Saved data entries:

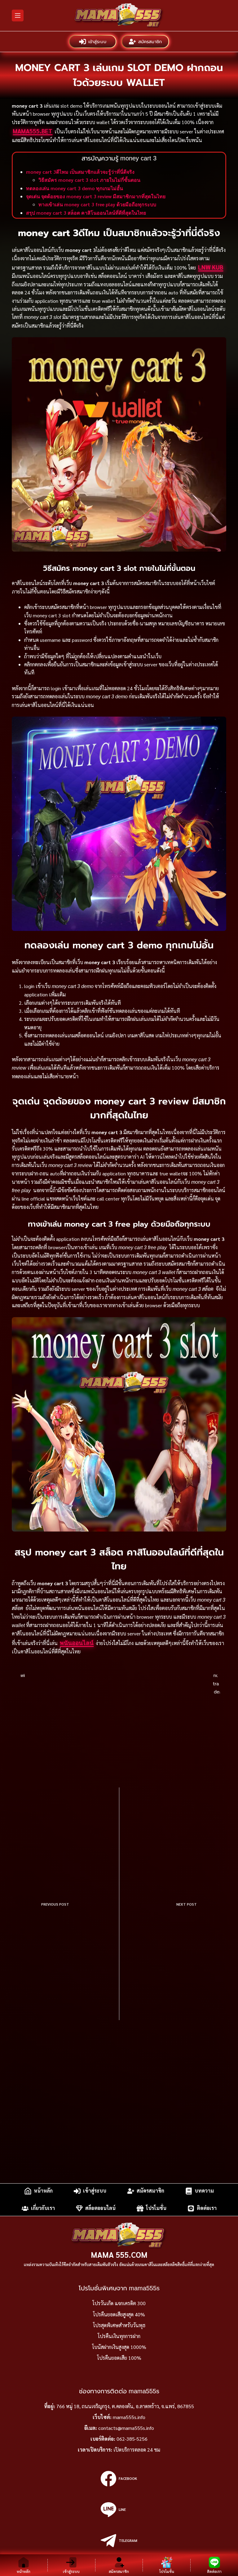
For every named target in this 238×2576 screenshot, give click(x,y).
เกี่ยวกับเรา (43, 2208)
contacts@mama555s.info (126, 2428)
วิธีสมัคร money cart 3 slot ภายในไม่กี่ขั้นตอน (89, 180)
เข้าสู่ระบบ (97, 41)
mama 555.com (119, 2254)
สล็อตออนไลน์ (100, 2208)
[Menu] (18, 15)
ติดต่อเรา (207, 2208)
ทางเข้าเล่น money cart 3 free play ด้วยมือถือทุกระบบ (97, 204)
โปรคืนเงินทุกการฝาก (119, 2336)
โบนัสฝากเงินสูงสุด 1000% (119, 2347)
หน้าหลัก (43, 2191)
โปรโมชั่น (156, 2208)
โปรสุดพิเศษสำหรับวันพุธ (119, 2325)
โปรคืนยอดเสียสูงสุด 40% (119, 2314)
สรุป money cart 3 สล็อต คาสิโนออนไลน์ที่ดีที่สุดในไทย (86, 212)
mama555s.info (129, 2417)
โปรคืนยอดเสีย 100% (119, 2358)
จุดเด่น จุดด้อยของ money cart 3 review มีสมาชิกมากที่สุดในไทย (95, 196)
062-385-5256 (132, 2438)
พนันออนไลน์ (77, 1642)
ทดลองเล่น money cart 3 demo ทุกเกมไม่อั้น (74, 188)
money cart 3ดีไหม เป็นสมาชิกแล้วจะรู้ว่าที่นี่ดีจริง (80, 171)
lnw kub (210, 267)
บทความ (204, 2191)
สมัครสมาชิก (150, 41)
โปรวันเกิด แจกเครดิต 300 (119, 2303)
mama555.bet (32, 131)
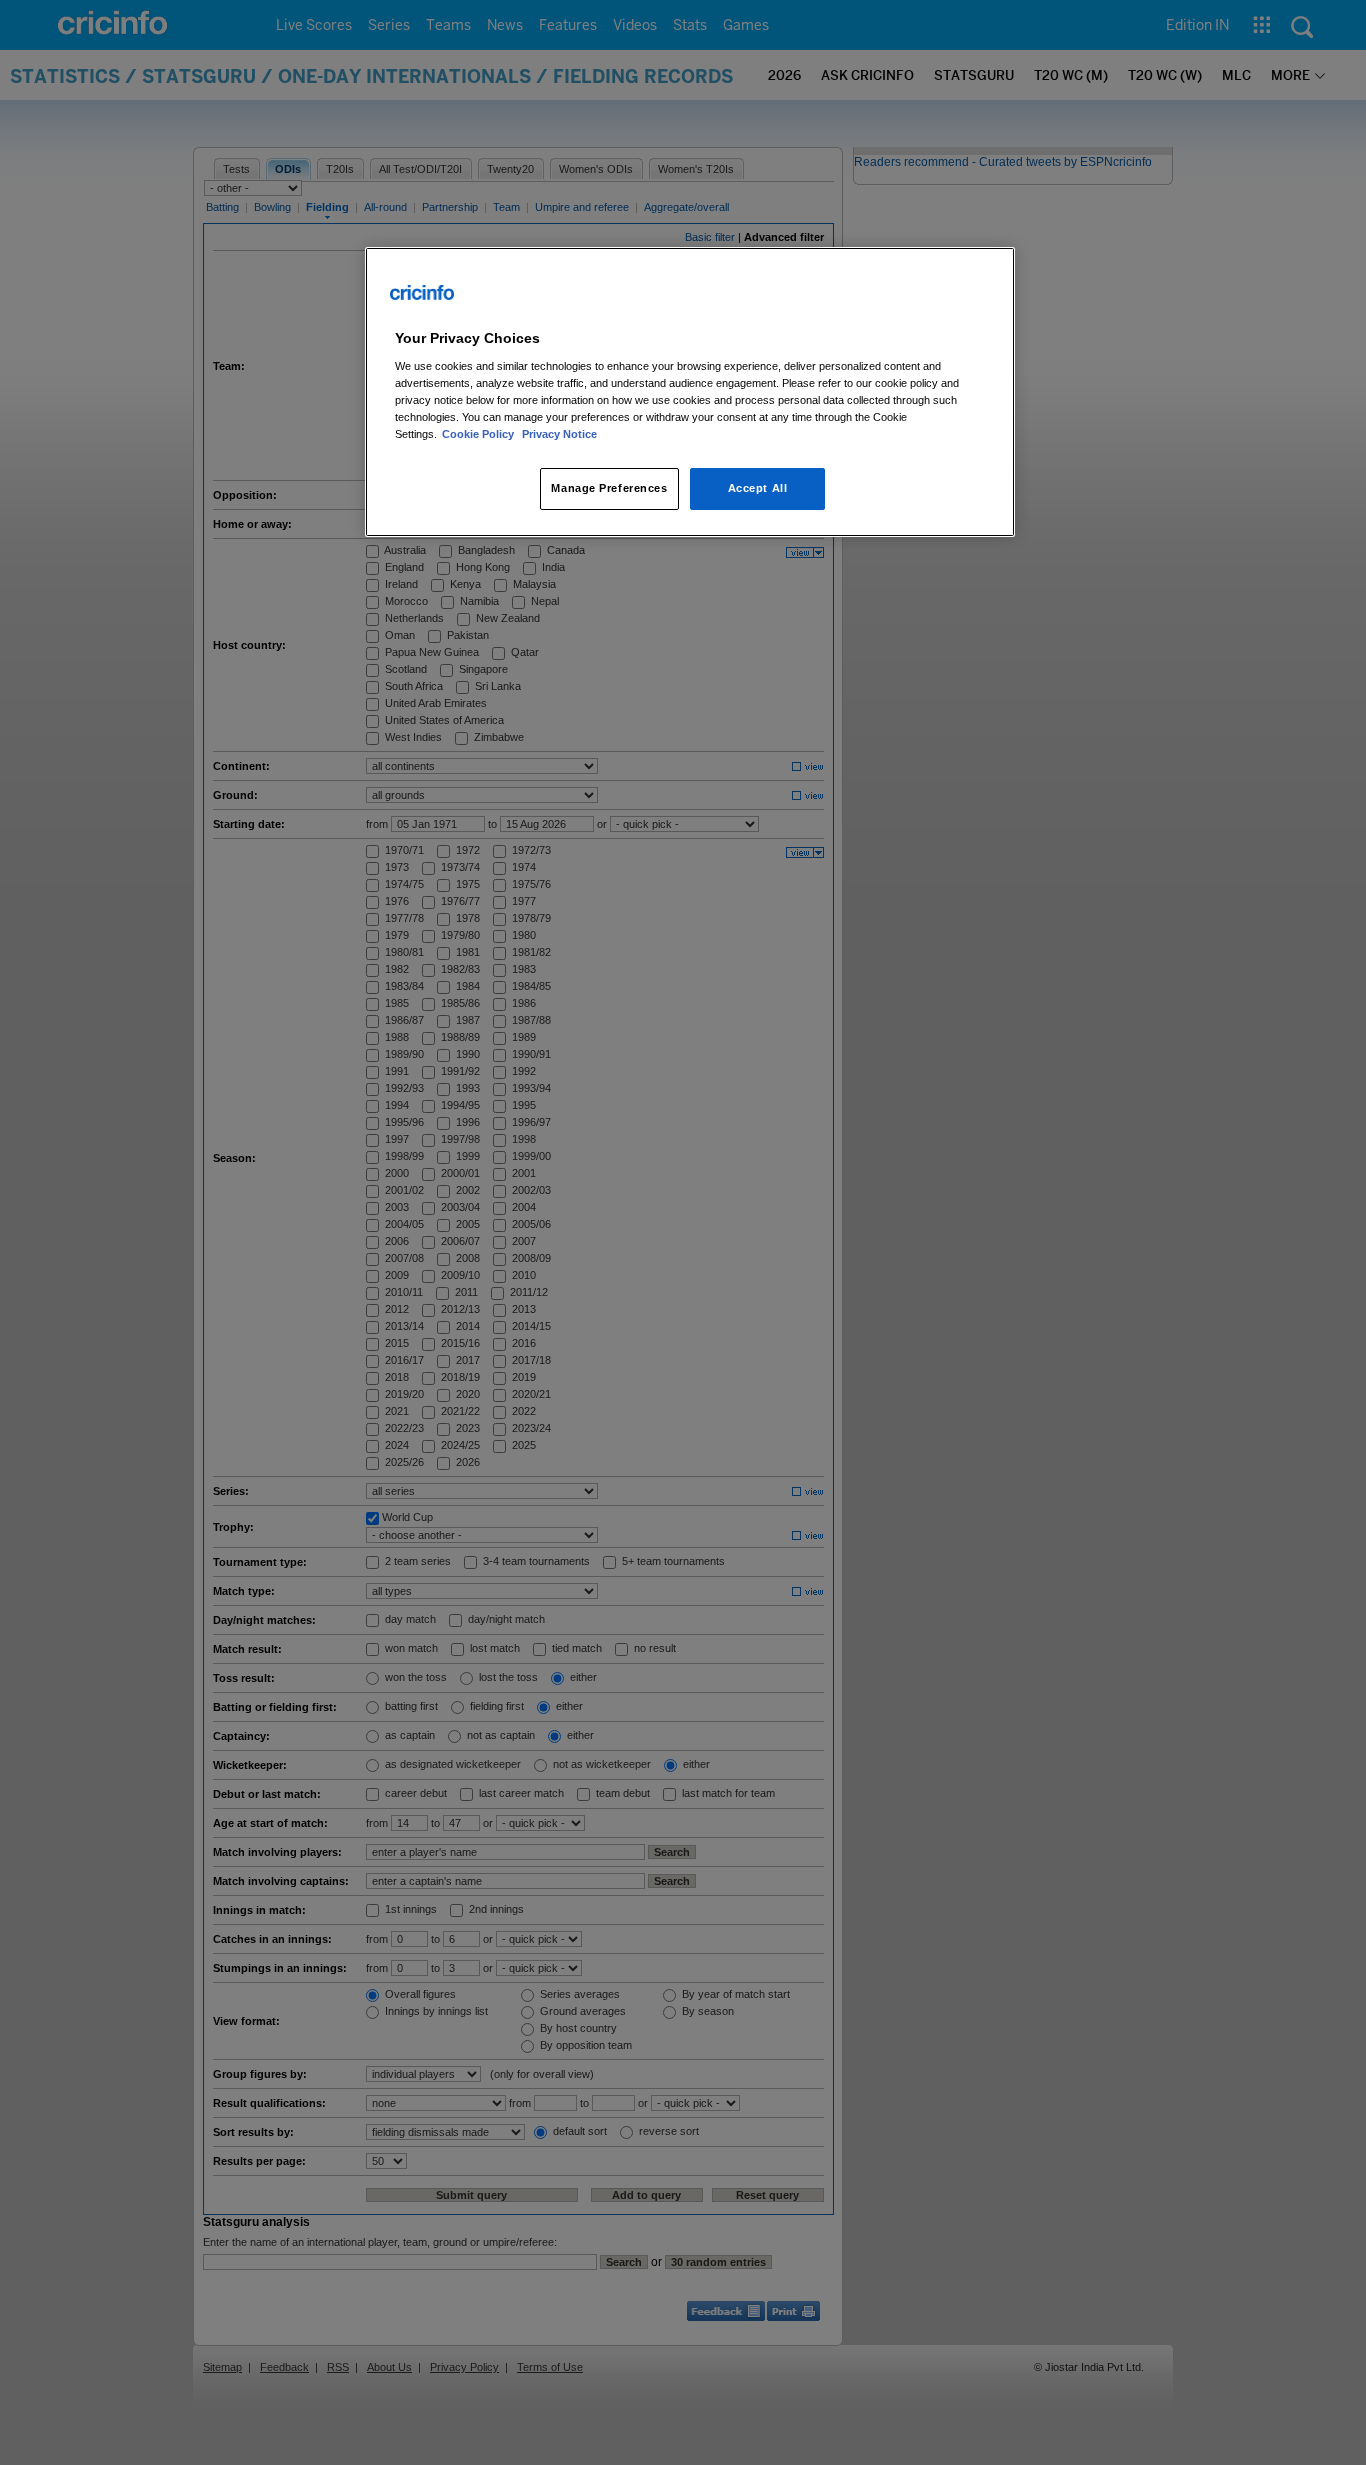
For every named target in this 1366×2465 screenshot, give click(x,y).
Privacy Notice (559, 434)
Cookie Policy (479, 434)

▸ **Exercise details**:
Where a line of the records includes "click", copy it.

▸ **Answer to the exercise**:
For every named target in this 238×2576 screenshot, give click(x,y).
For every named target in this 1366×2465 screenshot, give click(x,y).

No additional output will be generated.